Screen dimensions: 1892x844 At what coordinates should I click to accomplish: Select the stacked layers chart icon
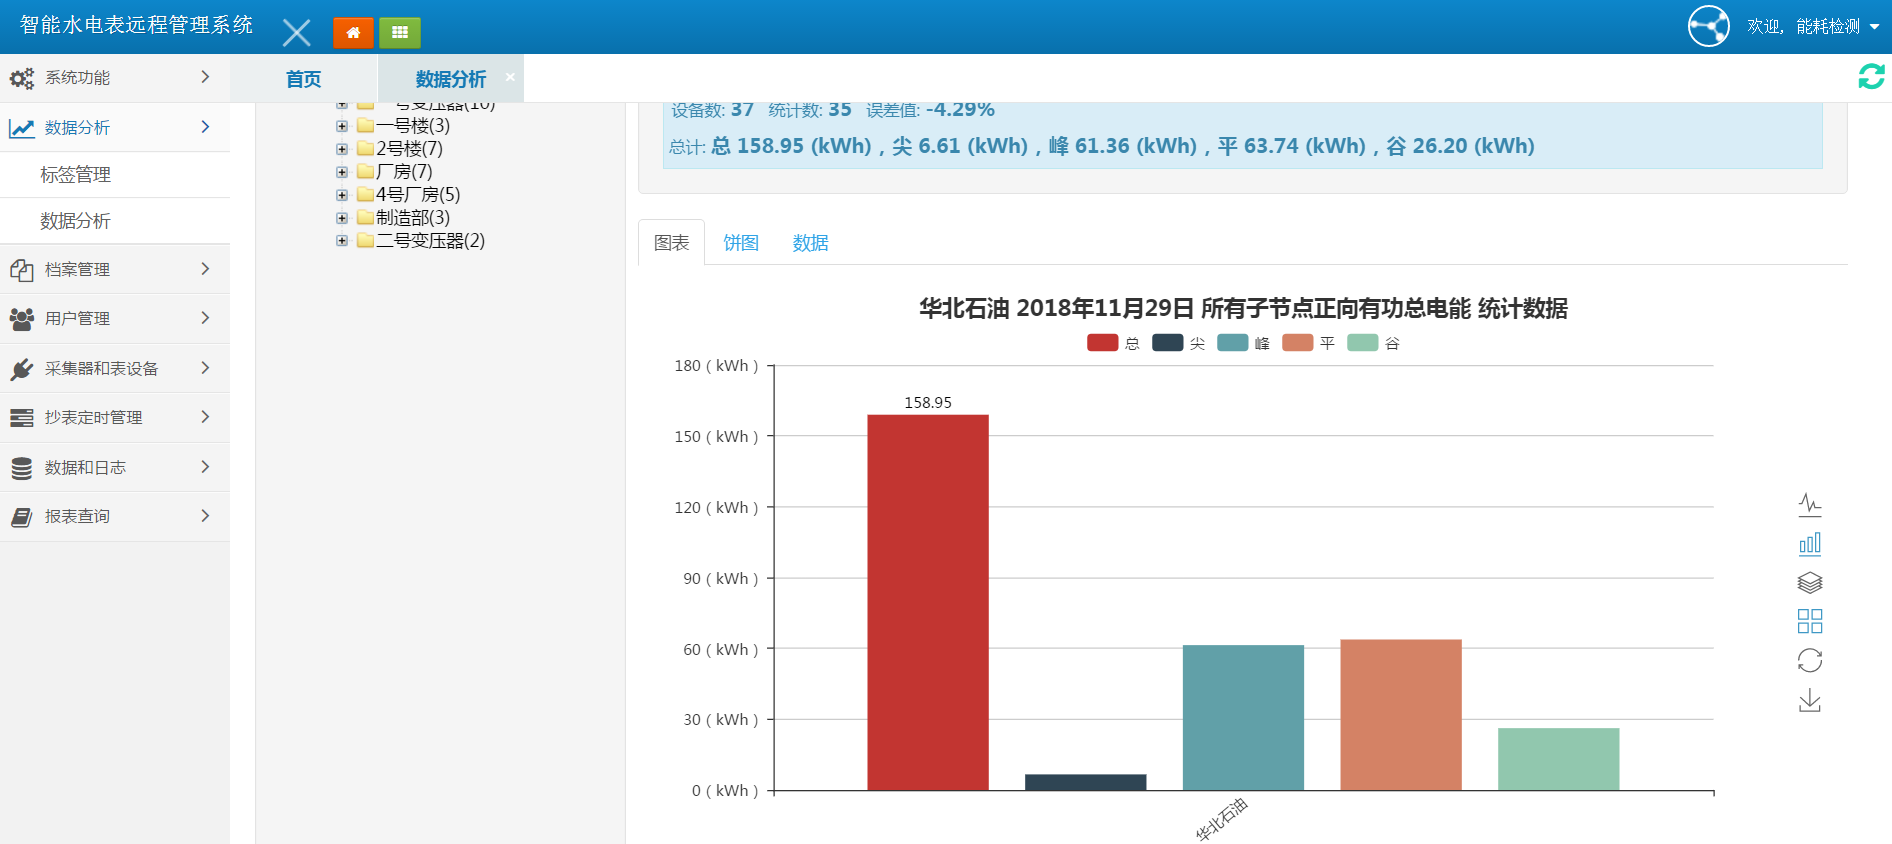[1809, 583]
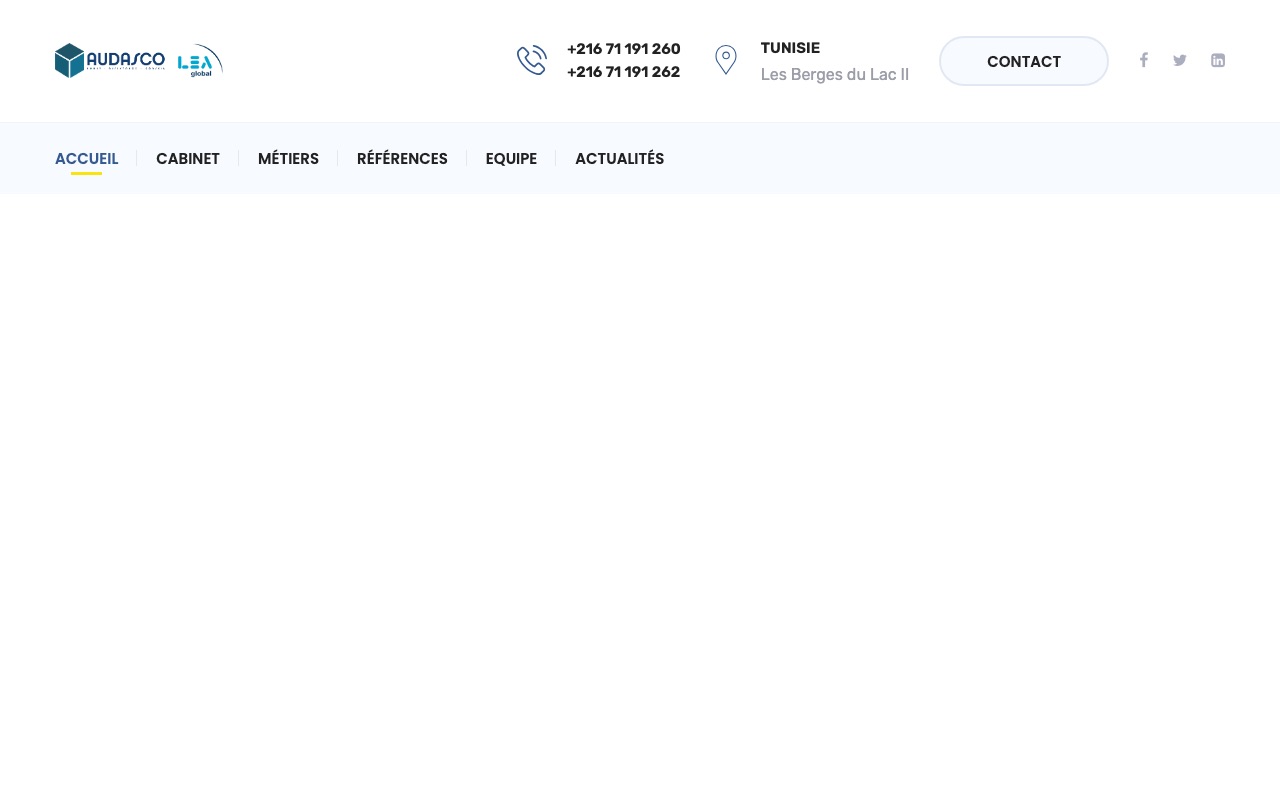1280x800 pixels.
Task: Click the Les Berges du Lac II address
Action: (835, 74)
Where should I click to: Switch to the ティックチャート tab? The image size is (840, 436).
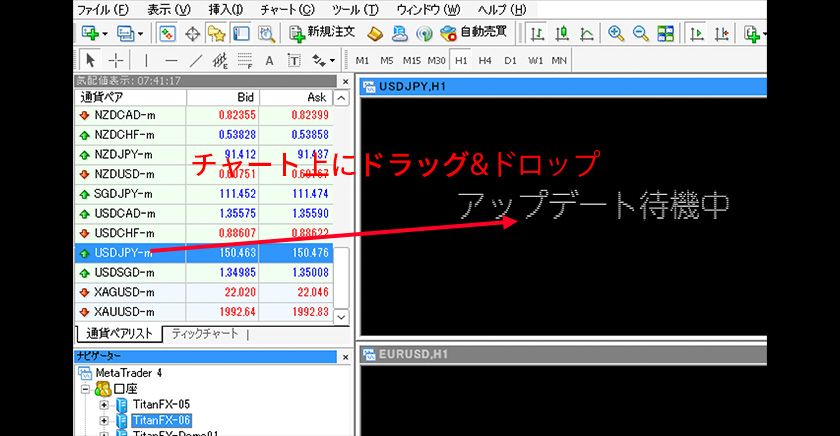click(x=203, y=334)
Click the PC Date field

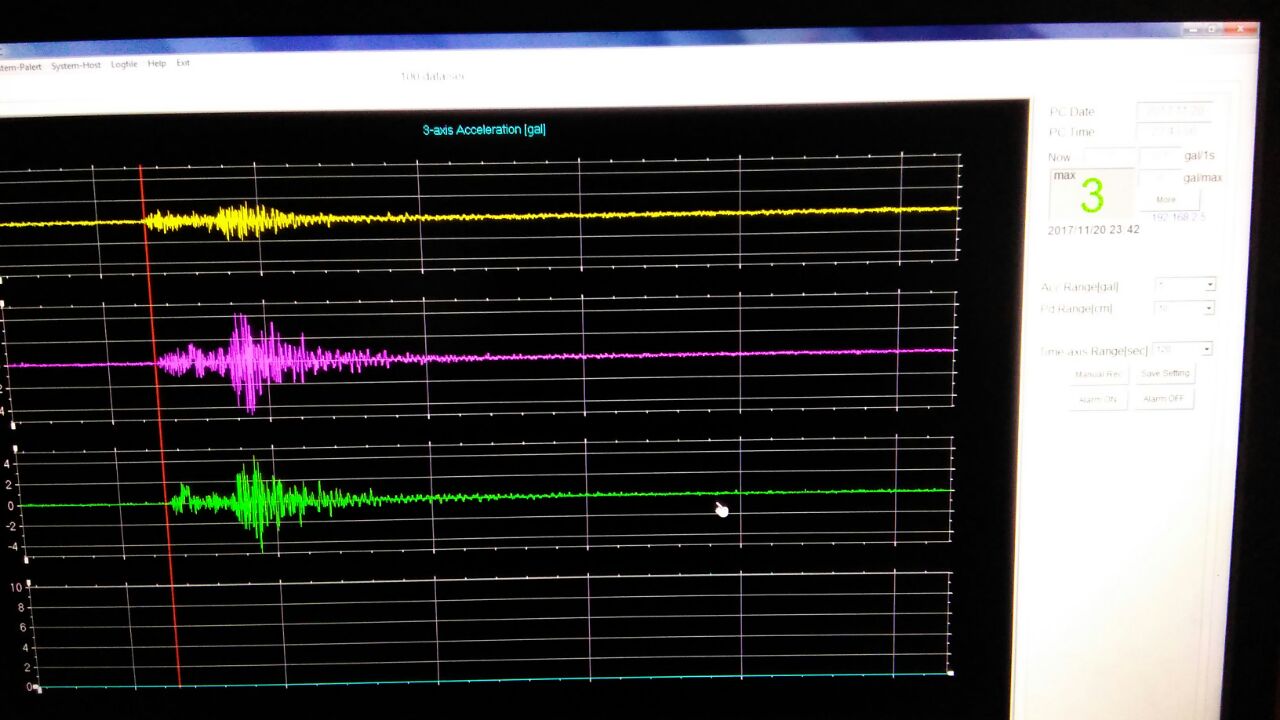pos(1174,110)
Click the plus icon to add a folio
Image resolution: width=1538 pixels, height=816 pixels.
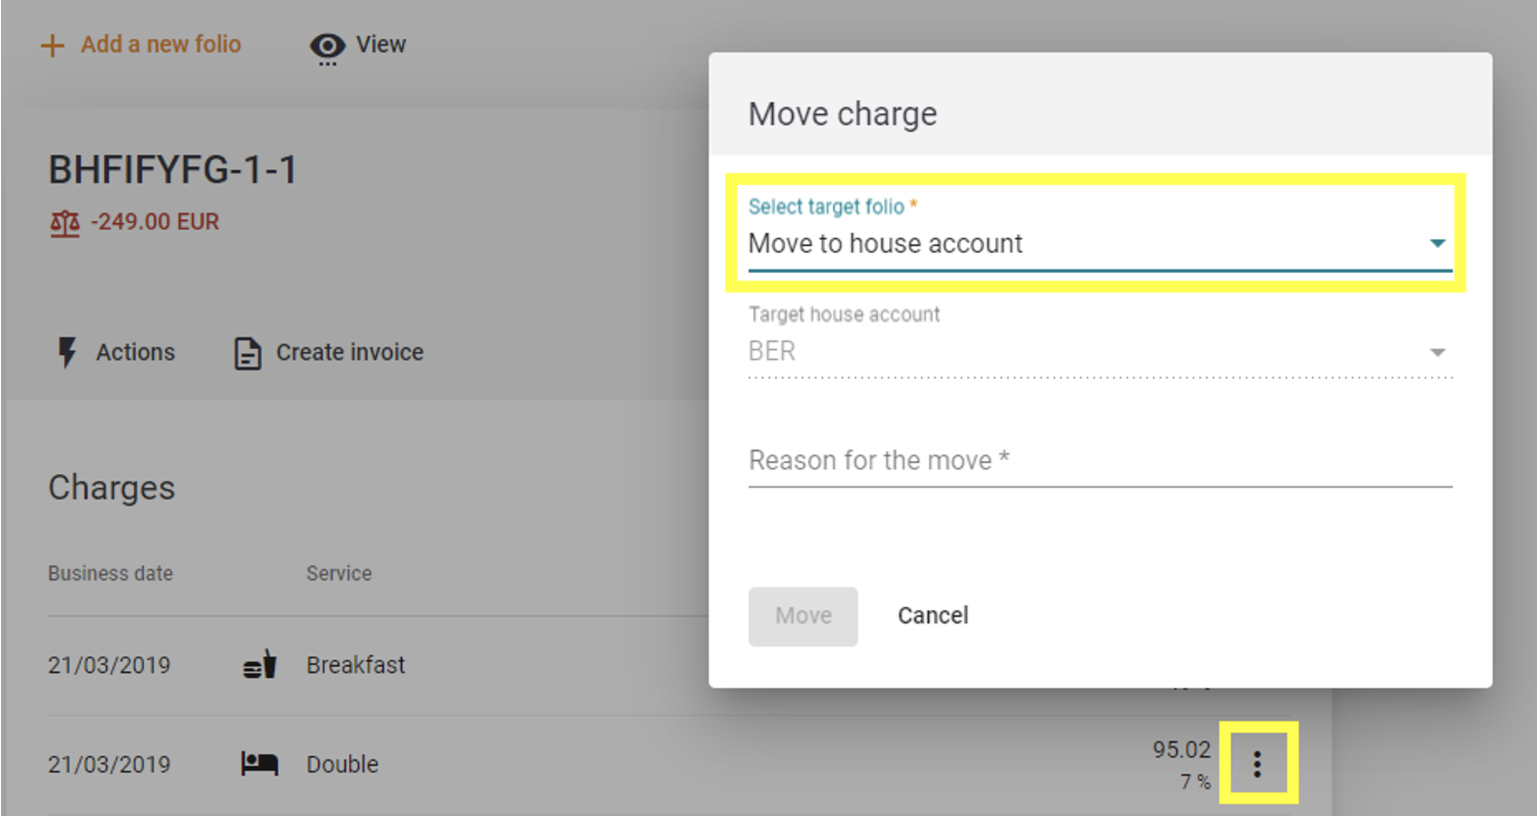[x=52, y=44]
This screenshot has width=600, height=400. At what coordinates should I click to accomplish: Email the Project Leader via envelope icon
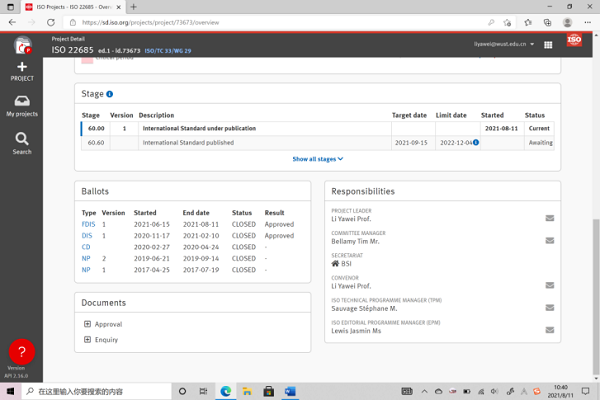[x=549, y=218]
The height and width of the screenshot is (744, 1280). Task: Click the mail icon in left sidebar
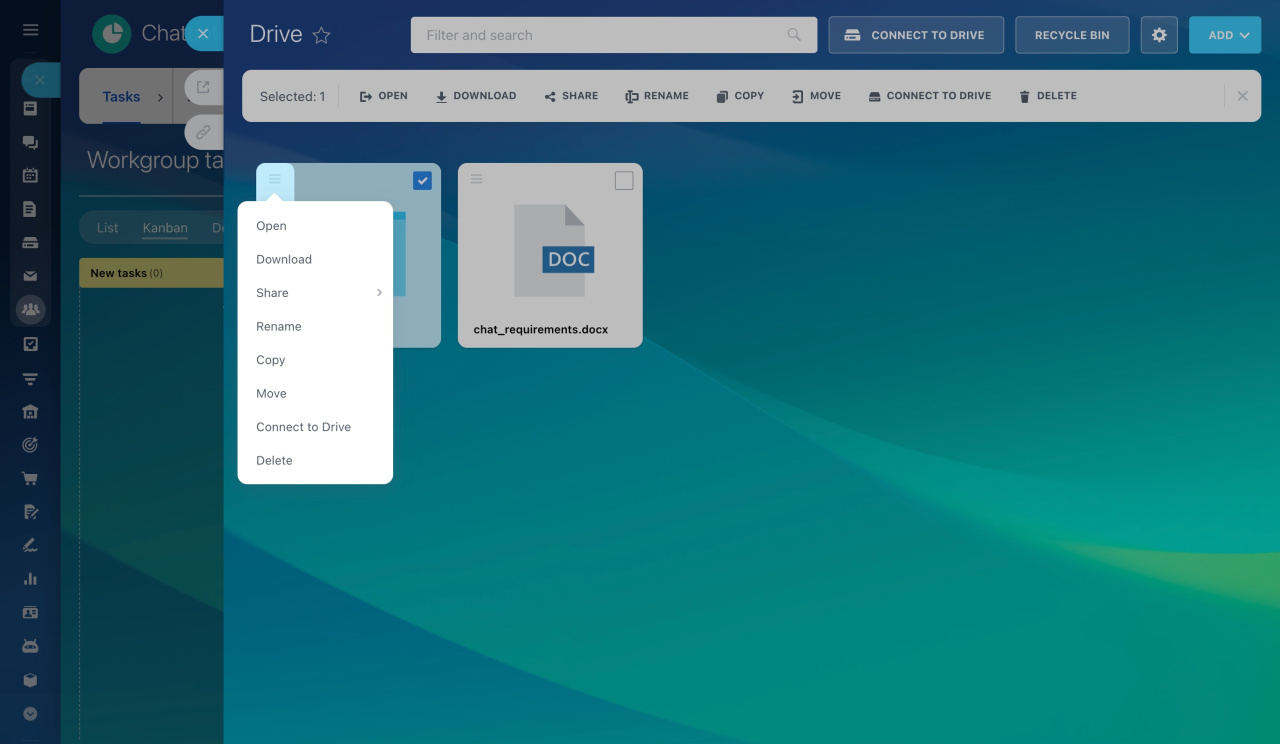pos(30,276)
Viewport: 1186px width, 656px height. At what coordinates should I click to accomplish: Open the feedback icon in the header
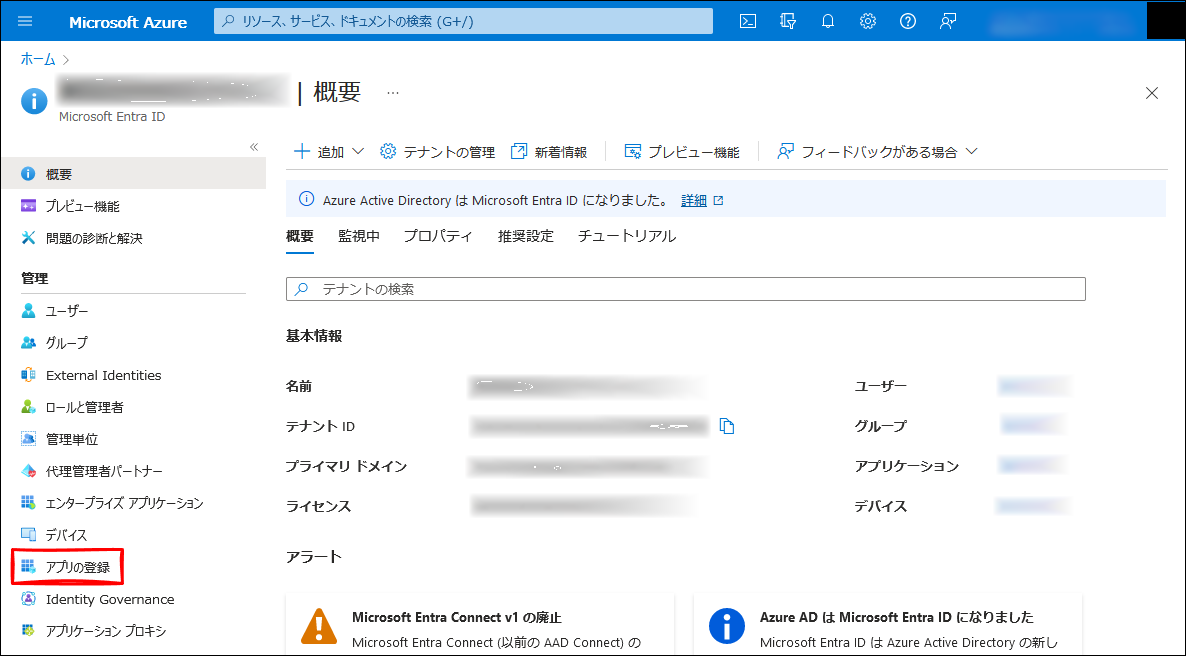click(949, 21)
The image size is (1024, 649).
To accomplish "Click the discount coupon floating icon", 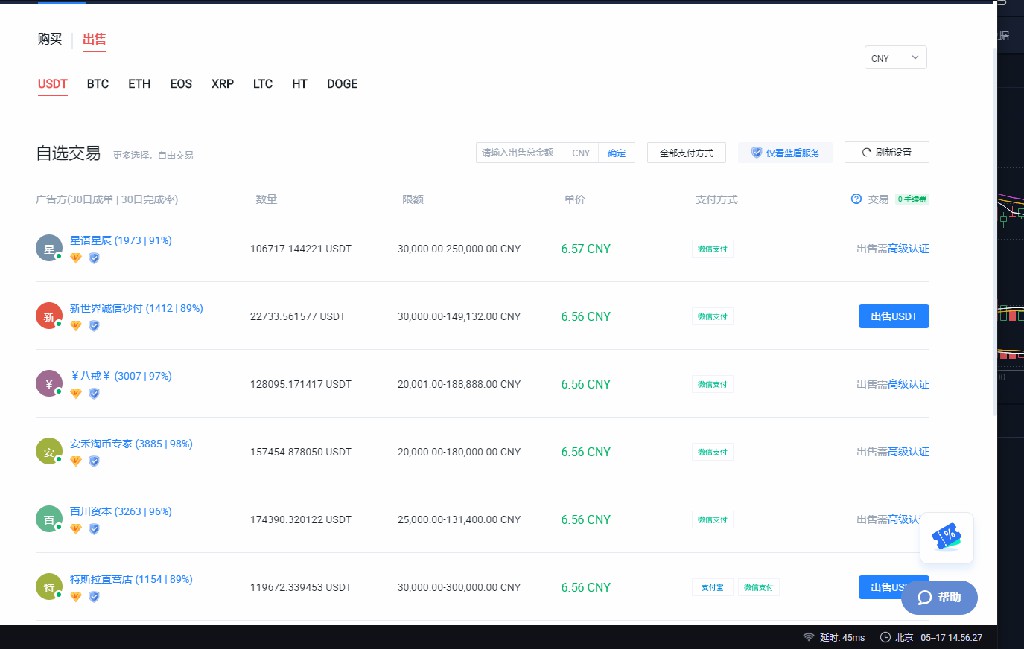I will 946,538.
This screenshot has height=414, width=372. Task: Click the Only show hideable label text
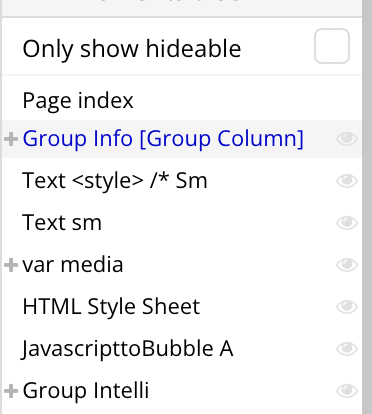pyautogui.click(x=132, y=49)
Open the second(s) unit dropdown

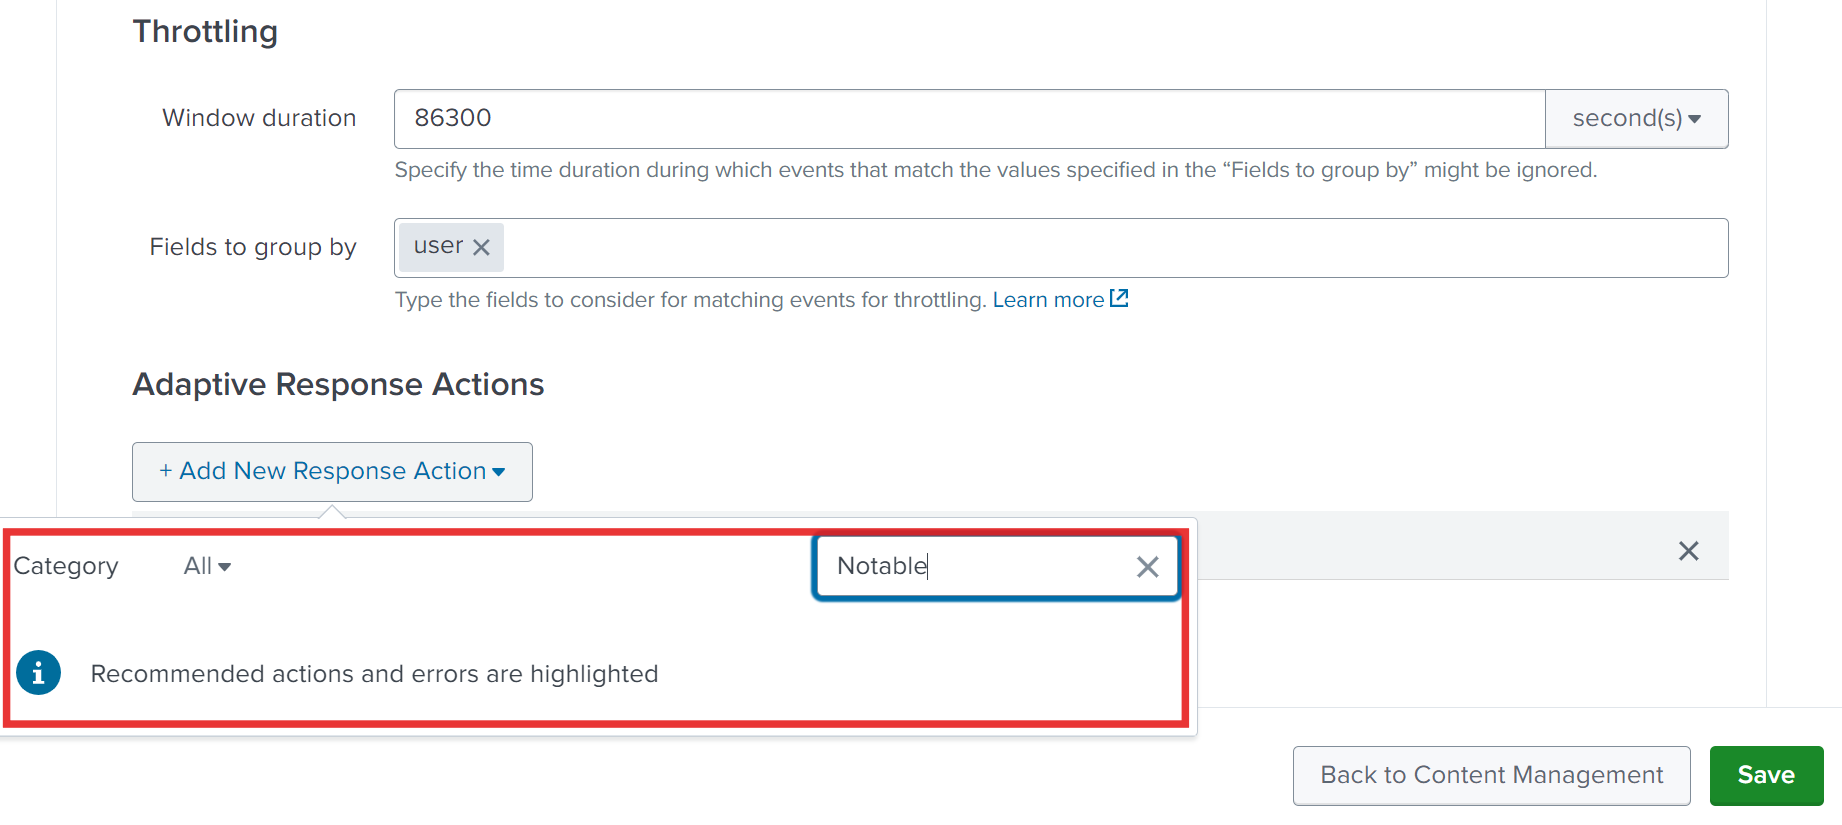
= = =
*Description of the task*.
Look back over the records above. Reproduce exactly everything from the line with "The height and" down to the line with "The image size is (1024, 649).", inclusive, and leave the pictures out.

*Response*.
The height and width of the screenshot is (744, 1280). Task: Click the mail icon in left sidebar
pos(30,276)
Viewport: 1186px width, 656px height. At what coordinates should I click to accomplish: Open the feedback icon in the header
click(949, 21)
The image size is (1024, 649).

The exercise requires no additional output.